## [EXERCISE INSTRUCTIONS]
Report how many lines below include "agent", giving the figure alone.

## [Collected data]
• • • • • • •

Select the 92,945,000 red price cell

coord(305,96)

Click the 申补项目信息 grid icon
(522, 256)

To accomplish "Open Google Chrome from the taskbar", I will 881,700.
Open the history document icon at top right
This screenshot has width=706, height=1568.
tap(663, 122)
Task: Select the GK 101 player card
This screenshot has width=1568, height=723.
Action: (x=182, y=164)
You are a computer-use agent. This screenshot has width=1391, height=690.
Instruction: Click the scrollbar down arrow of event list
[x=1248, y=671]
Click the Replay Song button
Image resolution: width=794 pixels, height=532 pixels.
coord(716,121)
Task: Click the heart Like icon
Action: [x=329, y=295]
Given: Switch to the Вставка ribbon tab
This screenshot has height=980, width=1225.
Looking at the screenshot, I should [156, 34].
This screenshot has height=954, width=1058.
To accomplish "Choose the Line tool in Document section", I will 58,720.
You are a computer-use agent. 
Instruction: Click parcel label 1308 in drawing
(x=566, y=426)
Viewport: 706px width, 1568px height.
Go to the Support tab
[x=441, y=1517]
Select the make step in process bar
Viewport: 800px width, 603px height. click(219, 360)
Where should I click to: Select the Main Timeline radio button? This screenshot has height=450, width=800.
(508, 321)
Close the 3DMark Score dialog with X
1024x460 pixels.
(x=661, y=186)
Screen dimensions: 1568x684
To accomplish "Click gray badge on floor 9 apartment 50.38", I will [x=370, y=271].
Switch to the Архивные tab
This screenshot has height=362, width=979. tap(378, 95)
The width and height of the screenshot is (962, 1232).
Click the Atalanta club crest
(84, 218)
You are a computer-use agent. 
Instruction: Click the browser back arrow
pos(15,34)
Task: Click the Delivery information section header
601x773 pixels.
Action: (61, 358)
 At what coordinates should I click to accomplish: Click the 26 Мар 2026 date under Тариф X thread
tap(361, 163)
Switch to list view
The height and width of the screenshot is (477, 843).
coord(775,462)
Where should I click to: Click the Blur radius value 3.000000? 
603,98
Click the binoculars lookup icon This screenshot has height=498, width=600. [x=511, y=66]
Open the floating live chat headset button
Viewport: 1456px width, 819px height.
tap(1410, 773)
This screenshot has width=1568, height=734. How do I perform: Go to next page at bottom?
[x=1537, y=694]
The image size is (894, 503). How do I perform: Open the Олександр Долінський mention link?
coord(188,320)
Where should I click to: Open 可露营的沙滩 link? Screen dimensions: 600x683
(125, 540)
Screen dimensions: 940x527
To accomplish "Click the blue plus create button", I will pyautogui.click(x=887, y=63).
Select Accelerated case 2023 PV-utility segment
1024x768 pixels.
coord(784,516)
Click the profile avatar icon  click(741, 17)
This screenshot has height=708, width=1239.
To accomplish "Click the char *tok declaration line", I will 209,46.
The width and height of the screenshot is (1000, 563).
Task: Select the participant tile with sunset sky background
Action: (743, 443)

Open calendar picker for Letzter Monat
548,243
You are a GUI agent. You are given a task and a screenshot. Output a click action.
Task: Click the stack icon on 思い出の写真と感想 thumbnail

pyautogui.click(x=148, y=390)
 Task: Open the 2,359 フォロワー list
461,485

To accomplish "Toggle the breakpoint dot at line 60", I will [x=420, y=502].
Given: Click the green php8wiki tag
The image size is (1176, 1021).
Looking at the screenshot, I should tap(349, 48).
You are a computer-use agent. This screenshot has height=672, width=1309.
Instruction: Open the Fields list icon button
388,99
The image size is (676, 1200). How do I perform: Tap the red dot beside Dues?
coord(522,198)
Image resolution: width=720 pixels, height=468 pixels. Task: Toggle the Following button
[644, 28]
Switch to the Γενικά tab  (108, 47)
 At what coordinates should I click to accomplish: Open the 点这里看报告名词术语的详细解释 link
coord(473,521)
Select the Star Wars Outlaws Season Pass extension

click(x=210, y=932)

• • • • • • •

## [WRITTEN REPLY]
5